## Problems
a. Reproduce a passage from the fence write-up word for word, beginning at the words "This is the general" and stopping after "Wixey digital gauge.".
b. According to the fence write-up, how is the front bearing locked in place on the 1515 rail?

Photo from last year – this is the fence mounted on my TS-3650, with a sliding push stick I used for thin rips. Next photos are from tonight.

This is the general layout – 1515S is the front/rear rail, and the two pieces of 1530 form the fence. This has the maple facing installed. On the saw, the rear bearing would be around the rear rail, but the saw-horses aren’t wide enough to allow that now.

The “business end” – this is a 4-wide bearing with a “tail”. The bearing slides on the 1515 rail and locks with a 1/4 turn of the red handle. You can see the 1530 laying flat and secured to the 2 left-most holes in the bearing, a second piece is mounted vertically and secured with three 1530 “L” brackets.

Closeup showing the mounting of the bearing, bearing brake, and the two 1530 pieces. The steel bracket is the mount for the Wixey digital gauge.

Closeup of the rear bearing. This is a 2-wide bearing with a tail. Note that 2 of the 3 slide bearings are removed – this allows smoother sliding, and the weight keeps the top bearing in the slot and aligned.

Alignment was pretty easy. I got some 1/2” socket drive Allen keys so you can really torque down the bolts. You loosen the bolts on the front bearing. Insert a 3/4 MDF strip into the miter slot, then slide the fence up to the MDF. Set the rear bearing first, locking in the Allen screws. Verify alignment, then snug and torque down the front screws. If you have the Wixey Gauge, remove the MDF, raise the blade a bit and slide the fence up to the blade, making sure you don’t deflect the blade with sideways pressure. Zero the gauge. I would check the alignment before any serious project, but only had to reset it once in the almost 3 years I used it. I’d occasionally spray the rails with silicone spray and give them a wipe – the fence glides pretty freely but not so much that it will move on its own when setting it up – it is somewhat heavy and feels solid.

I had a couple of gadgets that ran on the top of the fence to keep my fingers away from the blade when making thin cuts (pic 1). You can mount finger boards (as shown) and even anti-kickback rollers into the t-slots, not to mention clamp almost anything to the face, top, and back of the fence. I’ve also used small stop-blocks front and back of the fence in the front rail to switch quickly between two cutting sizes.

## Data excerpt

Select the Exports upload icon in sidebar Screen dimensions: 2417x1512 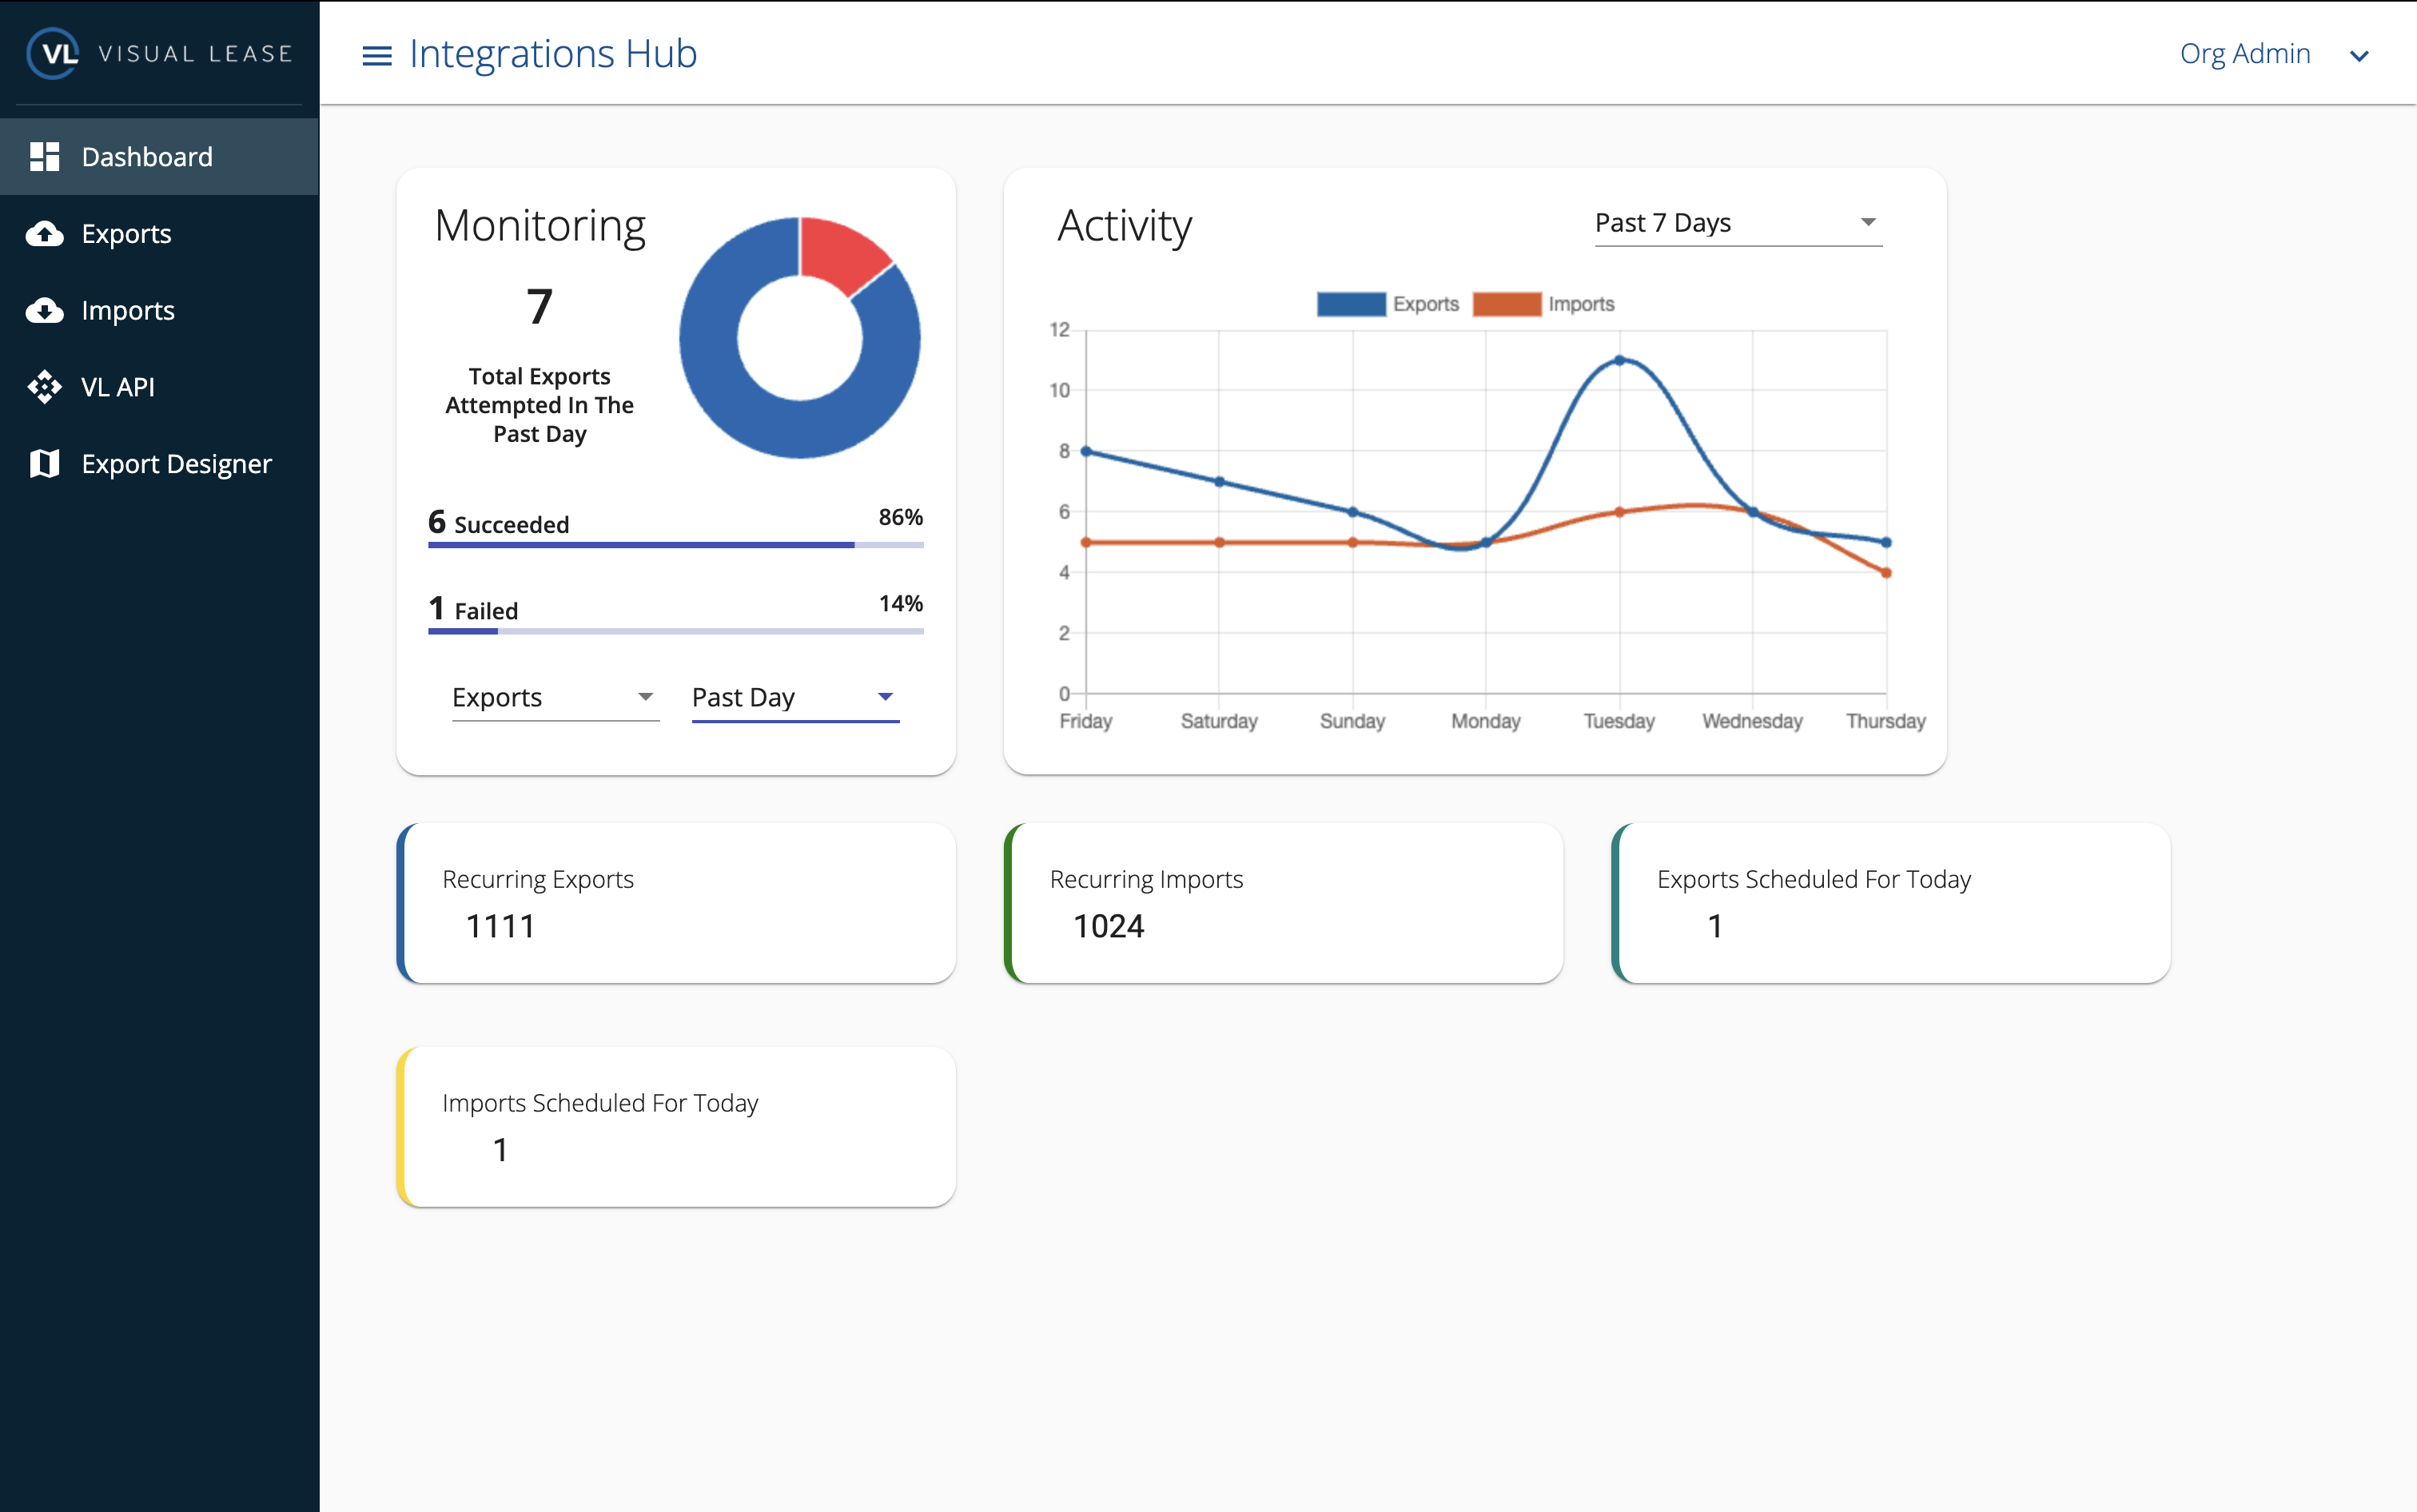point(44,233)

## Results of the tasks
a.
This is the general layout – 1515S is the front/rear rail, and the two pieces of 1530 form the fence. This has the maple facing installed. On the saw, the rear bearing would be around the rear rail, but the saw-horses aren’t wide enough to allow that now.

The “business end” – this is a 4-wide bearing with a “tail”. The bearing slides on the 1515 rail and locks with a 1/4 turn of the red handle. You can see the 1530 laying flat and secured to the 2 left-most holes in the bearing, a second piece is mounted vertically and secured with three 1530 “L” brackets.

Closeup showing the mounting of the bearing, bearing brake, and the two 1530 pieces. The steel bracket is the mount for the Wixey digital gauge.

b. It locks with a 1/4 turn of the red handle.